Algunas características de las dohas:
- Son breves y fáciles de memorizar.
- Utilizan metáforas y ejemplos cotidianos.
- Señalan directamente la naturaleza de la mente.
- Buscan provocar una comprensión intuitiva más que intelectual.
- Constituyen una de las fuentes principales de las enseñanzas de Mahāmudrā.
Las más conocidas son:
Dohākosha de Saraha
Dohākosha
Considerada una de las obras fundamentales del Mahāmudrā. Sus versos apuntan directamente a la vacuidad inseparable de la luminosidad.
Ganges Mahāmudrā de Tilopa
Ganges Mahāmudrā
Contiene las famosas instrucciones:
No recuerdes.
No imagines.
No pienses.
No examines.
No controles.
Descansa.
Dohas de Nāropa
Canciones de realización de Nāropa
Describen la experiencia de Mahāmudrā y la unión de vacuidad y claridad.
Dohas de Virūpa
Canciones de realización de Virūpa
Enfatizan la inseparabilidad de saṃsāra y nirvāṇa.
Cómo se utilizan en la práctica
Las dohas no se estudian solamente; también se contemplan y se meditan.
- Se lee lentamente un verso.
- Se reflexiona en su significado.
- Se deja a un lado el análisis.
- Se descansa en la conciencia abierta que el verso ha despertado.
- Cuando aparecen pensamientos, se vuelve al verso y nuevamente se descansa.
En este sentido, las dohas son como las flechas de Saraha:
- La flecha es el poema.
- Las serpientes son las construcciones mentales erróneas.
- El blanco es el corazón del practicante.
- La meta es reconocer la naturaleza de la mente.

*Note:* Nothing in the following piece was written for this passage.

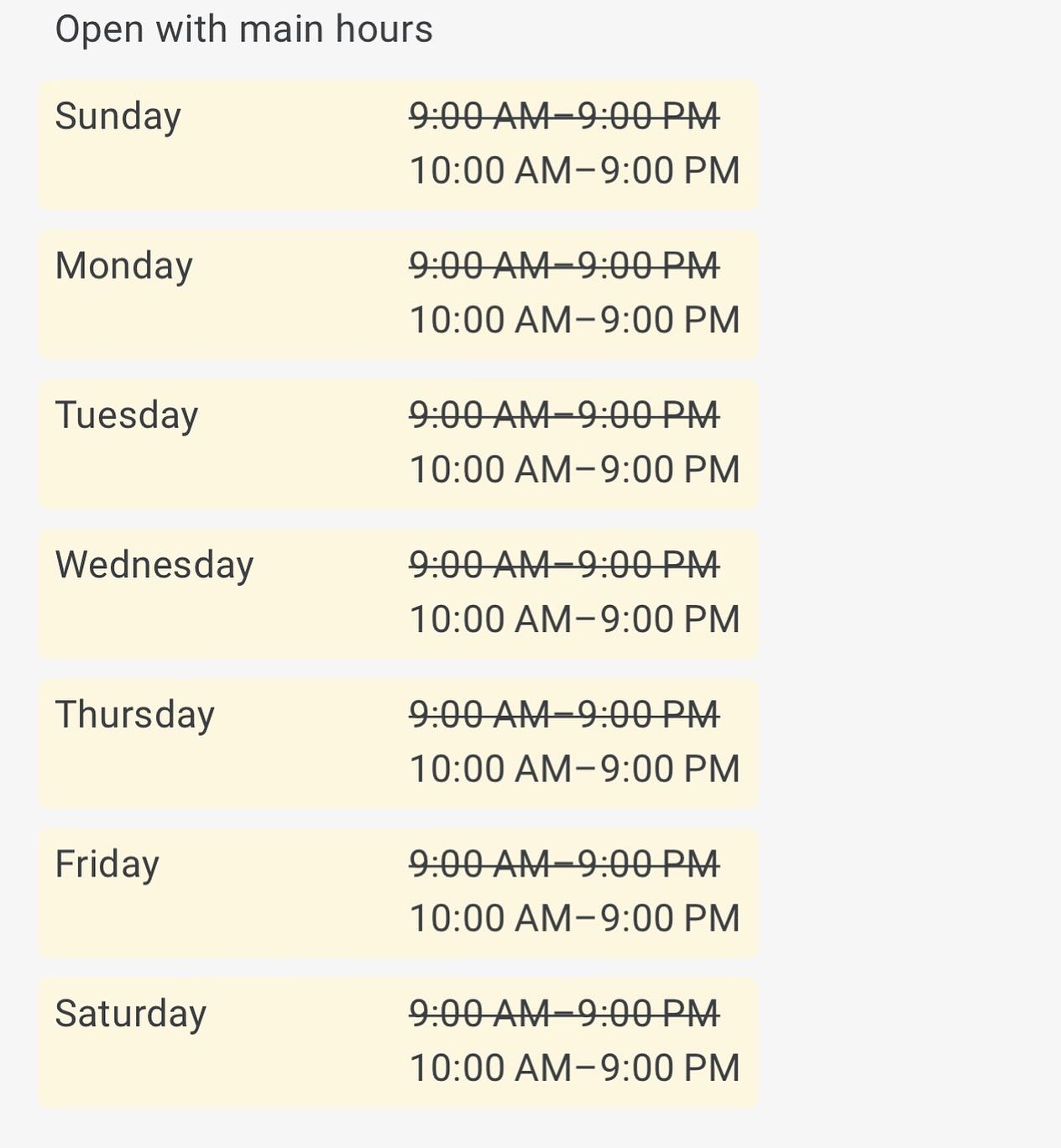The image size is (1061, 1148).
Task: Select the Monday hours row
Action: pos(398,295)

Por eso se dice que las dohas no fueron escritas para ser admiradas como literatura, sino para despertar la mente búdica.
Como expresó Saraha:
Las palabras son sólo un dedo que señala la luna;
no confundas el dedo con la luna.
Su función es llevar de la comprensión conceptual a la experiencia directa. En la tradición de Mahāmudrā, una sola doha verdaderamente comprendida puede valer más que muchos años de especulación filosófica.